Dataset excerpts:
Begin

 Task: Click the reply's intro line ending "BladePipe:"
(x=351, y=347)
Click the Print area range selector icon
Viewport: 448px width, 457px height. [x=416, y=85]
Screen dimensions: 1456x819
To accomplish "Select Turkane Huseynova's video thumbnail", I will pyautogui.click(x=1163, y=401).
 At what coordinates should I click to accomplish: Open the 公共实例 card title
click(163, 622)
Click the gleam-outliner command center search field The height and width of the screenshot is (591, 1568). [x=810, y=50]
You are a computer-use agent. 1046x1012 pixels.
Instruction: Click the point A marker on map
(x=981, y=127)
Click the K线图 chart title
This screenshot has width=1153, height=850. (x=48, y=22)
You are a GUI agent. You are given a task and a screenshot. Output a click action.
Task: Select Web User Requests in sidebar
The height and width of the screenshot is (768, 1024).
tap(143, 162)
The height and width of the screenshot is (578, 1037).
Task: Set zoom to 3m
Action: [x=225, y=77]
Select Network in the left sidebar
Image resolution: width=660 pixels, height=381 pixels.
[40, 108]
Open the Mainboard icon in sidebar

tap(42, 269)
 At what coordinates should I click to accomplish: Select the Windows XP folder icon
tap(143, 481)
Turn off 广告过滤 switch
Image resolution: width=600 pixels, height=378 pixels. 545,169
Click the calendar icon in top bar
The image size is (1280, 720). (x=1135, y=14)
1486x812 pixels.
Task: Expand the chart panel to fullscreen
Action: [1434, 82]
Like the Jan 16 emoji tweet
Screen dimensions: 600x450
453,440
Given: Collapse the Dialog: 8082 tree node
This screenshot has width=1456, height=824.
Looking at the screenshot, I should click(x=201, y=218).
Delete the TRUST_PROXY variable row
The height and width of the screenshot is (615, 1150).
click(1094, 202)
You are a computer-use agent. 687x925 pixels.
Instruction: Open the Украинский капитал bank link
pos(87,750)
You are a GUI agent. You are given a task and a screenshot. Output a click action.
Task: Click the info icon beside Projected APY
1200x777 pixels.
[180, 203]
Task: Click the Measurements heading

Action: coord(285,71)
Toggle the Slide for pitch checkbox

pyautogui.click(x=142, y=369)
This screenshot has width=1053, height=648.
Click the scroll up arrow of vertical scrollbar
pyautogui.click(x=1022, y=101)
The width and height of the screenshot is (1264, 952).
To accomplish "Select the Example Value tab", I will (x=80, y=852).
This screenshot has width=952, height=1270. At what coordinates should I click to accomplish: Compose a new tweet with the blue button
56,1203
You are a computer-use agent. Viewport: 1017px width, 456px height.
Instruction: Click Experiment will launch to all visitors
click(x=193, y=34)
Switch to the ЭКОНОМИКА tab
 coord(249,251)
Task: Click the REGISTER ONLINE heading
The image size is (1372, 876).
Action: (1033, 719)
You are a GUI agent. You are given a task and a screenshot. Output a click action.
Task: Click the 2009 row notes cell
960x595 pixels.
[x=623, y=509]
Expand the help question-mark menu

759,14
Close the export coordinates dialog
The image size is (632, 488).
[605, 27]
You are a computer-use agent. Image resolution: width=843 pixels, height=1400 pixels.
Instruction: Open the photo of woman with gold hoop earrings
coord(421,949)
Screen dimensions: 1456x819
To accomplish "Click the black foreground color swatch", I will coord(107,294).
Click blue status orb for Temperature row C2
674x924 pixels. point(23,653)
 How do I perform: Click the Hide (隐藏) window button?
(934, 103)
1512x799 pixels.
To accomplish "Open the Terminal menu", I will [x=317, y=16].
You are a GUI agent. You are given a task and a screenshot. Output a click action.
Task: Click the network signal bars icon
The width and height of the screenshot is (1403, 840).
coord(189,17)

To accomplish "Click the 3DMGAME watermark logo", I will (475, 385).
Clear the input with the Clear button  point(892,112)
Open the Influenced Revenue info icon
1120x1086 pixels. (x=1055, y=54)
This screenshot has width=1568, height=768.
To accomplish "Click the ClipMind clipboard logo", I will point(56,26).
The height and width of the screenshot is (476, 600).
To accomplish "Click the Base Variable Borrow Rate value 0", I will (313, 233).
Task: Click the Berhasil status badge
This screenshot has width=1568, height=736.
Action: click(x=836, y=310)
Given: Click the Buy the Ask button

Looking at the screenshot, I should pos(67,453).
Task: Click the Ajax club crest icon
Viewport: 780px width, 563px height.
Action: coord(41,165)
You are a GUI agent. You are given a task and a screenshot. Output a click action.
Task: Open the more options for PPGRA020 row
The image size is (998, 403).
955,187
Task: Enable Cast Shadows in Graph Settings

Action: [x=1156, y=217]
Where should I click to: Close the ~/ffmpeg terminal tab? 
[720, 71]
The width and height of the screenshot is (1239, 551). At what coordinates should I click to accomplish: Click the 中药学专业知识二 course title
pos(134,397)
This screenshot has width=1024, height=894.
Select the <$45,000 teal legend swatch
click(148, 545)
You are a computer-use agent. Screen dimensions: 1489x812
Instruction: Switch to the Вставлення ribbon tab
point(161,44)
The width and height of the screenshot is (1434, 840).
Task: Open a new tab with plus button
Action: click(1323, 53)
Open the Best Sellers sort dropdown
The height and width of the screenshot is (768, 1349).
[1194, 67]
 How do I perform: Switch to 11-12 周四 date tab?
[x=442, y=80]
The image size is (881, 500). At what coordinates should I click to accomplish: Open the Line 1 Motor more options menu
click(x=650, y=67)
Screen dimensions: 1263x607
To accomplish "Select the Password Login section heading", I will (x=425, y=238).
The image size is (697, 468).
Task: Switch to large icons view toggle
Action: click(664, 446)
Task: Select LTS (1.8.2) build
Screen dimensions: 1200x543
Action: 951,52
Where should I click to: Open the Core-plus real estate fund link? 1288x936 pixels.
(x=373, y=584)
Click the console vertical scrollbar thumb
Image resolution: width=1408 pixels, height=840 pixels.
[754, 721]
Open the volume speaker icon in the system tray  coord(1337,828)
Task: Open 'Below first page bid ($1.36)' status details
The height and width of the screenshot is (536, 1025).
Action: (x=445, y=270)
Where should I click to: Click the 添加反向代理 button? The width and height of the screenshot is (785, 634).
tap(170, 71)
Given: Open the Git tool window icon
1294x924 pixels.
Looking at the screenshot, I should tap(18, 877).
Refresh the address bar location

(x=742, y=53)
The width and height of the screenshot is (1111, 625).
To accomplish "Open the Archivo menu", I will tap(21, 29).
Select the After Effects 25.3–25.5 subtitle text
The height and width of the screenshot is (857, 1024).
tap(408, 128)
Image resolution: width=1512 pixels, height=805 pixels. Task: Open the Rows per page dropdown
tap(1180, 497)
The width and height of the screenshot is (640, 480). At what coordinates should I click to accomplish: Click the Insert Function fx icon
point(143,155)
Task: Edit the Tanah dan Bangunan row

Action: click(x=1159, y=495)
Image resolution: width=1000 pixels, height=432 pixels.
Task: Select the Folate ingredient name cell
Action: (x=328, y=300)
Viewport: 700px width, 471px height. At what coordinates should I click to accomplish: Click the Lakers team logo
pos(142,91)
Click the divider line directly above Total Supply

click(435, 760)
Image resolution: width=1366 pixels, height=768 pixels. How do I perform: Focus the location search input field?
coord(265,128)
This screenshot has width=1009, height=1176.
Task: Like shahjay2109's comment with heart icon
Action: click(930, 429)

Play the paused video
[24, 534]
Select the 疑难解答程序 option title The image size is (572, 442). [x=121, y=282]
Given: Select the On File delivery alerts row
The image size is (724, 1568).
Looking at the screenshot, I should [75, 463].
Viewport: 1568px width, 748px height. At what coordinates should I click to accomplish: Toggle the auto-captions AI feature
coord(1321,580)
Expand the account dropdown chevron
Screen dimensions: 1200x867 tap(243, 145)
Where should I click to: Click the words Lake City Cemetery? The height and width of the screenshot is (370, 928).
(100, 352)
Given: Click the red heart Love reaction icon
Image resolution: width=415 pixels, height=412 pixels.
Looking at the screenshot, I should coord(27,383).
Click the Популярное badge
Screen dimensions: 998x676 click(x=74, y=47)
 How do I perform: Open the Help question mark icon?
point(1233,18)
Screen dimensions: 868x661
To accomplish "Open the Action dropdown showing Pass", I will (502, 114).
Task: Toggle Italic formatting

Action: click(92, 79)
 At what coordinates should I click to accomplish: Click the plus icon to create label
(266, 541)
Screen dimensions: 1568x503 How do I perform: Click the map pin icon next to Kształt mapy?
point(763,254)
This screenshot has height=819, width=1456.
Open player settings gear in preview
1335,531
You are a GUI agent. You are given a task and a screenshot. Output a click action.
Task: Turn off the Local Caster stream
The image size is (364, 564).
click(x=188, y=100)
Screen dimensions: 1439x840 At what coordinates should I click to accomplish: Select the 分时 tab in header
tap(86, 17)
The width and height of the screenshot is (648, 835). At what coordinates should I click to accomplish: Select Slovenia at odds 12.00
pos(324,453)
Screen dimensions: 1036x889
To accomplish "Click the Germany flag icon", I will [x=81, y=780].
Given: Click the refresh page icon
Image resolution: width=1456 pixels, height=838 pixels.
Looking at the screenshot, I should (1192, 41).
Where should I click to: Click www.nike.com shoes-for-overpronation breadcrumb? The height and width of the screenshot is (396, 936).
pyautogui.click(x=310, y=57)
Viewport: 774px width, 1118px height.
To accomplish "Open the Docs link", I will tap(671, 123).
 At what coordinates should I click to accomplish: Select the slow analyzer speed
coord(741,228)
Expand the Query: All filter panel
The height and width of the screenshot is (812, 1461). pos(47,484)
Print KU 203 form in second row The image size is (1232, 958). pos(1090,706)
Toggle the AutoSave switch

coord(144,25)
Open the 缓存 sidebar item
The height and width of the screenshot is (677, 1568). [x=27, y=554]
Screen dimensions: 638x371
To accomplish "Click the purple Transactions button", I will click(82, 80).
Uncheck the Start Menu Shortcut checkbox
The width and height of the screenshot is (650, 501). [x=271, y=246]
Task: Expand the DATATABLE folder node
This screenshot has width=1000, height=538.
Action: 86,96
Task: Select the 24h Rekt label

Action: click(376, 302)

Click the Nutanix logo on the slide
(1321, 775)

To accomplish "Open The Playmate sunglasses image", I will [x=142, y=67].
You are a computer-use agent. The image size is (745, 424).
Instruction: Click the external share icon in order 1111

End

Copy out the lines above verbatim, beginning at the line that contains "The width and height of the screenshot is (648, 835)." and ending after the line that contains "will [x=81, y=780].".

Response to this task:
The width and height of the screenshot is (648, 835). At what coordinates should I click to accomplish: Select Slovenia at odds 12.00
pos(324,453)
Screen dimensions: 1036x889
To accomplish "Click the Germany flag icon", I will [x=81, y=780].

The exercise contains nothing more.